Namibia’s tax authority has raised concerns about the limited disclosure of transactions involving mining and petroleum licences, warning that a significant number of deals concluded over the past decade have not been declared for taxation.
According to the Namibia Revenue Agency (NamRA), only about five percent of transactions involving the transfer of shares or interests in companies holding mineral and petroleum licences have been reported for tax assessment during the last ten years. The agency estimates that roughly 250 such transactions occurred during this period.
Speaking at a stakeholder engagement session at NamRA’s headquarters in Windhoek, Commissioner Sam Shivute said the low level of compliance has prompted the agency to intensify oversight of licence related transactions in the extractive sector. The engagement brought together representatives from the mining industry, the oil and gas sector, accounting professionals and tax specialists to clarify reporting obligations and the tax implications of these deals.
Namibia introduced legislative provisions in 2011 allowing the taxation of gains arising from the disposal of mining interests, reflecting a broader effort by resource rich African countries to ensure that the transfer of extractive assets generates fair fiscal returns for host states. Comparable provisions covering petroleum licence transactions were introduced in 2015, extending the tax framework to the rapidly developing hydrocarbons sector. Academic analyses of Namibia’s extractive governance note that these reforms were designed to capture revenue from indirect transfers of resource assets that may occur through offshore share sales rather than direct licence transfers.
Shivute indicated that NamRA’s analysis of available data suggests that the majority of transactions involving the sale or transfer of interests in licence holding entities have not been declared for tax purposes. The agency has recently strengthened its enforcement capacity through technical cooperation with institutions including the African Development Bank, the International Monetary Fund and the African Tax Administration Forum. These partnerships have focused on improving audit capabilities and developing tools to identify complex corporate structures that may obscure the true value of resource related transactions.
He said these efforts have already enabled the authority to detect previously undisclosed transactions, including one deal valued at more than 100 million United States dollars. According to Shivute, improved analytical capacity has made it possible to trace ownership changes in companies holding exploration or production rights even when the transfer occurs through the sale of shares rather than a direct licence assignment.
“Because of this capacity we are able to identify transactions that were previously not visible, and tax has to be paid on that,” he said.
NamRA has urged companies operating in Namibia’s extractive industries to prioritise voluntary compliance as the agency expands monitoring and audit processes linked to licence related transactions. The authority maintains a growing internal database tracking licence transfers and share disposals dating back to 2011.
Shivute also reminded taxpayers that Namibia’s tax amnesty programme, introduced in 2017 to encourage voluntary disclosure and settlement of outstanding liabilities, will expire on 31 October 2026. Authorities have indicated that enforcement measures may intensify once the programme concludes.

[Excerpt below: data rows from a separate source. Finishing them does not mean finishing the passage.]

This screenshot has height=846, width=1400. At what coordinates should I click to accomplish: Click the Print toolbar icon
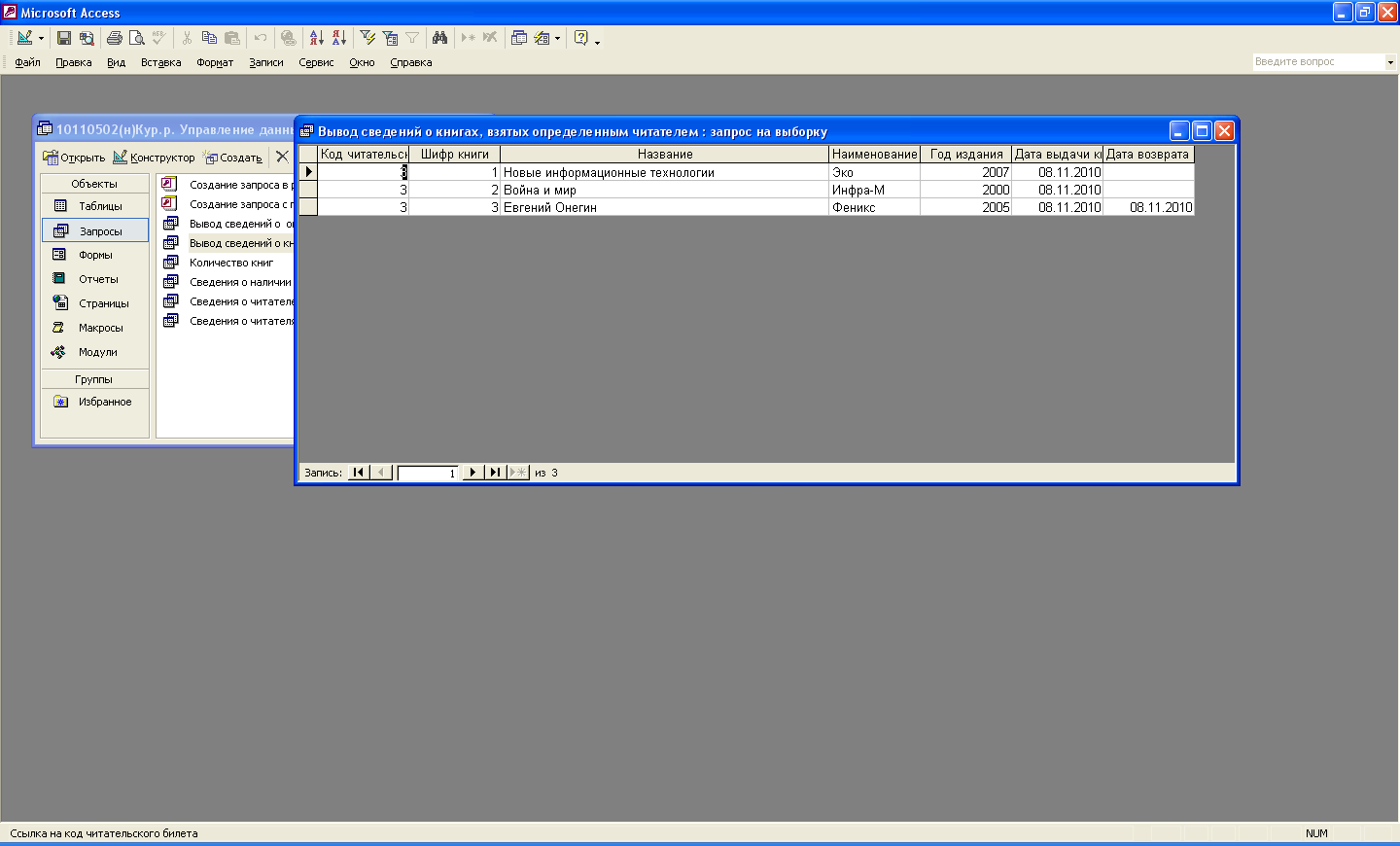click(x=115, y=38)
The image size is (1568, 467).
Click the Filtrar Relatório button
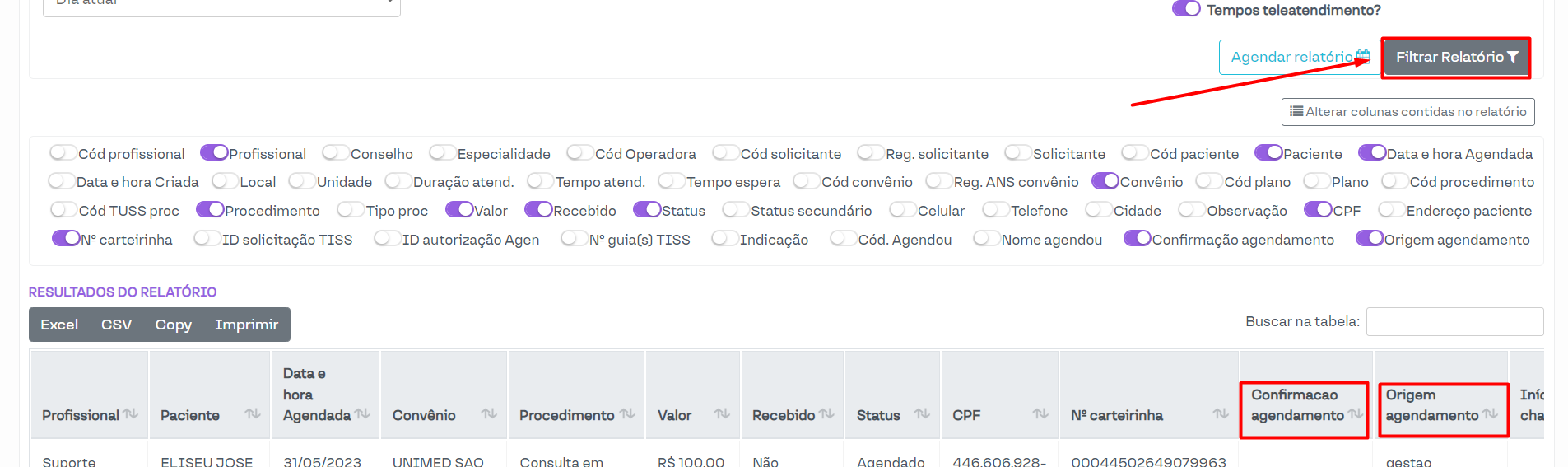pyautogui.click(x=1455, y=58)
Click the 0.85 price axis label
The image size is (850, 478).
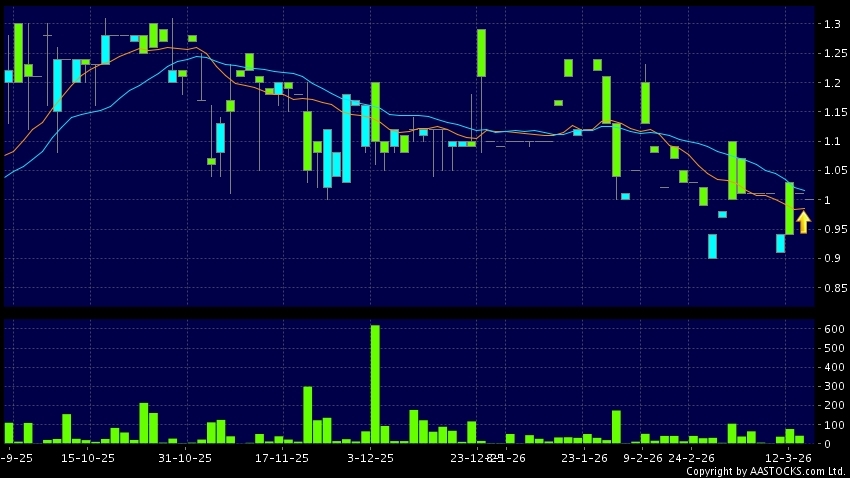[831, 289]
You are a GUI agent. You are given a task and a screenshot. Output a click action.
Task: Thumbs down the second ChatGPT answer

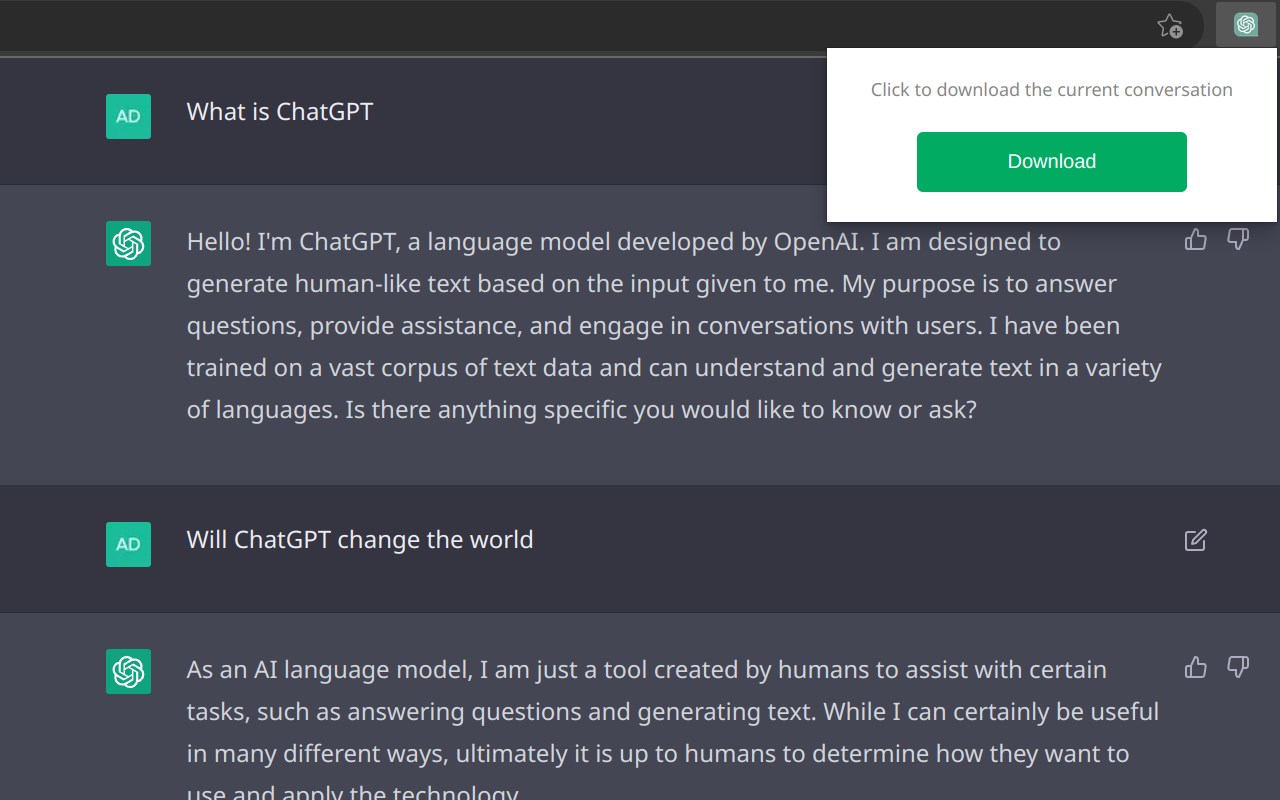click(x=1238, y=667)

Under Namibia’s fiscal framework, income derived from business activities within the country is subject to taxation, including gains arising from the disposal of mining and petroleum interests. Analysts have long noted that indirect transfers of extractive assets through share sales represent a complex regulatory challenge across Africa’s resource economies, particularly where multinational corporate structures allow transactions to take place outside the jurisdiction where the underlying resource is located.
Research on the governance of extractive industries in Namibia highlights the importance of transparent reporting and effective tax administration in ensuring that mineral wealth contributes to public revenue and development outcomes. As countries across the continent expand exploration and production in mining, oil and gas, tax authorities are increasingly investing in specialised capacity to track cross border transactions and address revenue leakages associated with resource asset transfers.
Further information about Namibia’s extractive sector governance and fiscal policy can be found through the Institute for Public Policy Research analysis of Namibia’s extractive sector transparency, while details on the country’s tax administration framework are available from the Namibia Revenue Agency.
For many African economies, the strengthening of domestic tax institutions has become central to debates about resource governance and economic sovereignty. Namibia’s current review of compliance in the mining and petroleum sectors reflects wider continental discussions about how states can ensure that natural resource transactions contribute equitably to national development while maintaining a stable investment environment.